Part (a)
Tangential stress (*longitudinal section*):

$F = 2T$

$pDL = 2(\sigma_t tL)$

$\sigma_t = \dfrac{pD}{2t} = \dfrac{4.5(400)}{2(20)}$

$\sigma_t = 45 \, \text{MPa}$ *answer*

Longitudinal Stress (*transverse section*):

$F = P$

$\frac{1}{4} \pi D^2 p = \sigma_l (\pi Dt)$

$\sigma_l = \dfrac{pD}{4t} = \dfrac{4.5(400)}{4(20)}$

$\sigma_l = 22.5 \, \text{MPa}$ *answer*

Part (b)

From (a), $\sigma_t = \dfrac{pD}{2t}$ and $\sigma_l = \dfrac{pD}{4t}$ thus, $\sigma_t = 2\sigma_l$, this shows that tangential stress is the critical.

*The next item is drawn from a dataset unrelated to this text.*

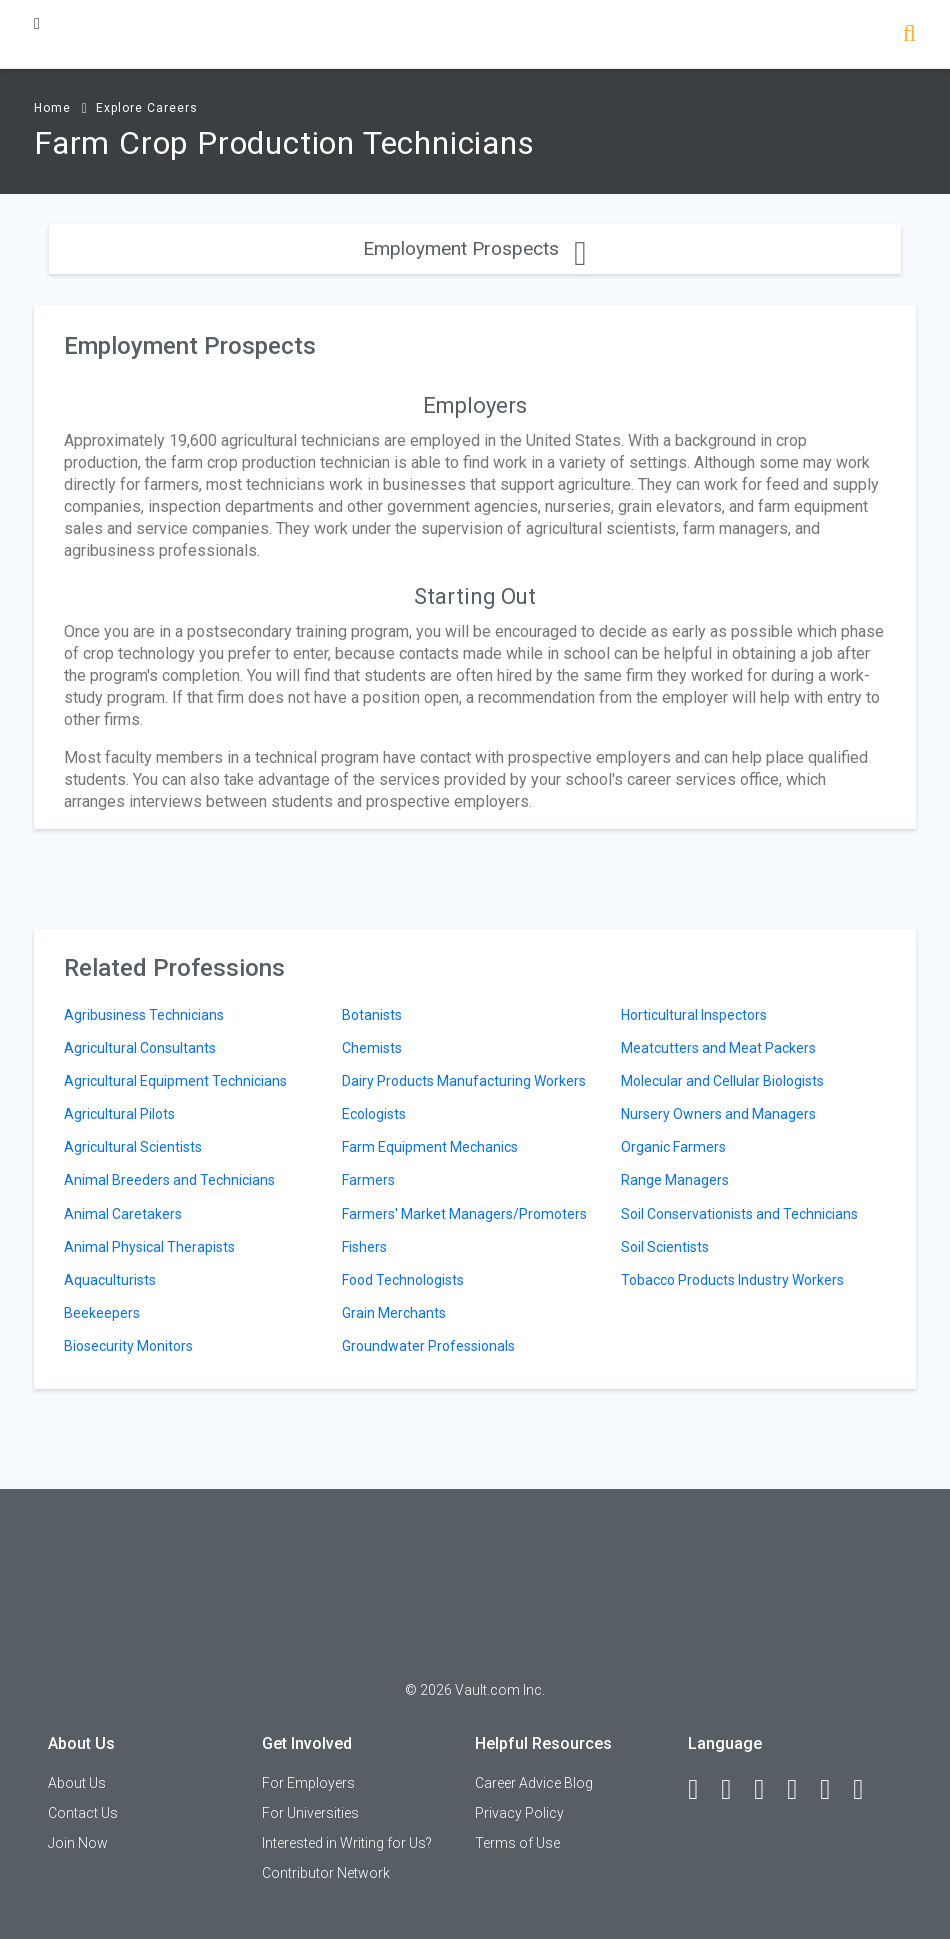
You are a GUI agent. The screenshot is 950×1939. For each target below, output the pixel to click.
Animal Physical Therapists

$\sigma_t = \dfrac{pD}{2t}$
$120 = \dfrac{p(400)}{2(20)}$

$p = 12 \, \text{MPa}$ *answer*

The bursting force will cause a stress in the longitudinal section that is twice to that of the transverse section. Thus, fracture is expected as shown.